KUTIPAN DOKUMEN —
((
KOMUNITAS LEMBAH PRING  mengundang Anda
dalam agenda GELADAK SASTRA # 3.
Tajuk diskusi GAIRAH MENULIS MENEMBUS
KORAN,
Ahad, 16 Mei 2010 pukul 7 malam 

di Omah Pring, dusun Mojokuripan, desa
Sumobito, Jombang
Pengupas:
1.Mandung Mawardi (esais dari Kabut
Institut, Solo)
2.Dian Sukarno (penulis dan wartawan
radio Elshinta)
3.Nurel Javissyarqi (penyair dan
Direktur Pustaka Pujangga, Lamongan)



Moderator:
Fatoni Mahsun
GRATIS. Dimohon yang hadir membawa
artikel koran.



Informasi:
Jabbar abdullah 081 5599 51 306
        Fahrudin Nasrulloh 081 57 81 77
        671

Terima kasih.



AGAR TULISAN KITA MENEMBUS KORAN
(Esei
untuk GELADAK SASTRA #3, MINGGU, 16 MEI 2010)

Oleh : Dian
Sukarno*)

“Scripta manen verba volen”
))
TUGAS ANDA —
Tuliskan ulang seluruh kutipan dokumen tentang acara Geladak Sastra #3 di atas tanpa mengubah satu huruf pun. Entri di bawah ini tidak diperlukan.

ENTRI MENTAH —
((
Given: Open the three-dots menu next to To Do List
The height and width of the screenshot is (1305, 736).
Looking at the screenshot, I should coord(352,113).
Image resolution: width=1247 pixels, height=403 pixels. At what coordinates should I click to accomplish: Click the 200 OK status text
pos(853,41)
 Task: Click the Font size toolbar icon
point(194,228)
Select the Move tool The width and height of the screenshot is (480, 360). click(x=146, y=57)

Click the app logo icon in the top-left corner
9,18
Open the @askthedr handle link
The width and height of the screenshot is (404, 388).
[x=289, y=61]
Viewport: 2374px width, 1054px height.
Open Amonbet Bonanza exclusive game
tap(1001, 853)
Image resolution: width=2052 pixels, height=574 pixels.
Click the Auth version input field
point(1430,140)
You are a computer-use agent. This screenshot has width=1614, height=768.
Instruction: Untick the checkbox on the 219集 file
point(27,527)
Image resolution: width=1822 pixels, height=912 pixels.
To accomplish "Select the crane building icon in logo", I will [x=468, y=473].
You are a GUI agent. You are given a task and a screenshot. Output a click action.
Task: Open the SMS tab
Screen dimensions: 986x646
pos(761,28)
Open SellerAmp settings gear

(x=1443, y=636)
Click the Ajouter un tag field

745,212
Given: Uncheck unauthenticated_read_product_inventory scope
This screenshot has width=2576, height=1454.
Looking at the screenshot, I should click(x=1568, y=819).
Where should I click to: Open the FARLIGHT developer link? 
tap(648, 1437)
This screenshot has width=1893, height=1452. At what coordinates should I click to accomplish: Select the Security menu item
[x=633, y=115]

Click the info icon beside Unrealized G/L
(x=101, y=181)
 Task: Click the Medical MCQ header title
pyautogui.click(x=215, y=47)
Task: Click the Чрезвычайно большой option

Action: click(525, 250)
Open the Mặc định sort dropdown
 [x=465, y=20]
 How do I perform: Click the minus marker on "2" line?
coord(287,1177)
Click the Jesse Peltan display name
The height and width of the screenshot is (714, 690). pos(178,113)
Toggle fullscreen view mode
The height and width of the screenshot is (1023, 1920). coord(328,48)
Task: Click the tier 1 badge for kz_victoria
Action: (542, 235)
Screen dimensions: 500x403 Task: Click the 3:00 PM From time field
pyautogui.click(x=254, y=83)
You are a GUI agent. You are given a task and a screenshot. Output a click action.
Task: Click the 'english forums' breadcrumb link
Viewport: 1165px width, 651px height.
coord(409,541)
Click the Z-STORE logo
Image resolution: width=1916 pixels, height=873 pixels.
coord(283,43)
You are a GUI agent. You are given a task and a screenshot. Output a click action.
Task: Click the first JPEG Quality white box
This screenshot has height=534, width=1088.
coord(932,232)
))
HASIL LATIHAN —
KOMUNITAS LEMBAH PRING  mengundang Anda
dalam agenda GELADAK SASTRA # 3.
Tajuk diskusi GAIRAH MENULIS MENEMBUS
KORAN,
Ahad, 16 Mei 2010 pukul 7 malam 

di Omah Pring, dusun Mojokuripan, desa
Sumobito, Jombang
Pengupas:
1.Mandung Mawardi (esais dari Kabut
Institut, Solo)
2.Dian Sukarno (penulis dan wartawan
radio Elshinta)
3.Nurel Javissyarqi (penyair dan
Direktur Pustaka Pujangga, Lamongan)



Moderator:
Fatoni Mahsun
GRATIS. Dimohon yang hadir membawa
artikel koran.



Informasi:
Jabbar abdullah 081 5599 51 306
        Fahrudin Nasrulloh 081 57 81 77
        671

Terima kasih.



AGAR TULISAN KITA MENEMBUS KORAN
(Esei
untuk GELADAK SASTRA #3, MINGGU, 16 MEI 2010)

Oleh : Dian
Sukarno*)

“Scripta manen verba volen”